Listed entries -
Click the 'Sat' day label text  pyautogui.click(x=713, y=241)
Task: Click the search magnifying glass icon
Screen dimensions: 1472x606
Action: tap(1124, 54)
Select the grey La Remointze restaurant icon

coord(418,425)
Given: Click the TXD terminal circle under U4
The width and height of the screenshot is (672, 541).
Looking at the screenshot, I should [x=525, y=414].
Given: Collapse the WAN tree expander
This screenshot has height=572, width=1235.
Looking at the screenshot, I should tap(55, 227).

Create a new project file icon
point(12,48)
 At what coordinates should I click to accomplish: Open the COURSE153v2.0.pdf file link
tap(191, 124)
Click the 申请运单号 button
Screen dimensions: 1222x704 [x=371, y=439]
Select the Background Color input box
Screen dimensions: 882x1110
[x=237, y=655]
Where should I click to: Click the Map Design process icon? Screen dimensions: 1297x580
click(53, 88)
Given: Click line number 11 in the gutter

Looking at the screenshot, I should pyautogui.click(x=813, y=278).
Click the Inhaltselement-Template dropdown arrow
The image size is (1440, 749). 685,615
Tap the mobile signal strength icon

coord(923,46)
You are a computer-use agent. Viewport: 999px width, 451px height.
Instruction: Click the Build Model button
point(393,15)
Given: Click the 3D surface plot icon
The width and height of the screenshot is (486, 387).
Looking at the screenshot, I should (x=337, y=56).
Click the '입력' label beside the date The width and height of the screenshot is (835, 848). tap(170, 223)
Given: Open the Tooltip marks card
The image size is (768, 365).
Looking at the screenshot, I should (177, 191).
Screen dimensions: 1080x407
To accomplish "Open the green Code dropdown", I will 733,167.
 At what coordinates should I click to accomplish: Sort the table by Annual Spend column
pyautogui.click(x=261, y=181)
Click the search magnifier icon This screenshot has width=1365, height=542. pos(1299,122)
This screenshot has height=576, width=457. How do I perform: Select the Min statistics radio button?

How to complete this task - Filter the lines above so that only those with the string "search" remain, then copy them.

Exercise response -
Task: Click the search magnifying glass icon
Click the search magnifier icon This screenshot has width=1365, height=542. pos(1299,122)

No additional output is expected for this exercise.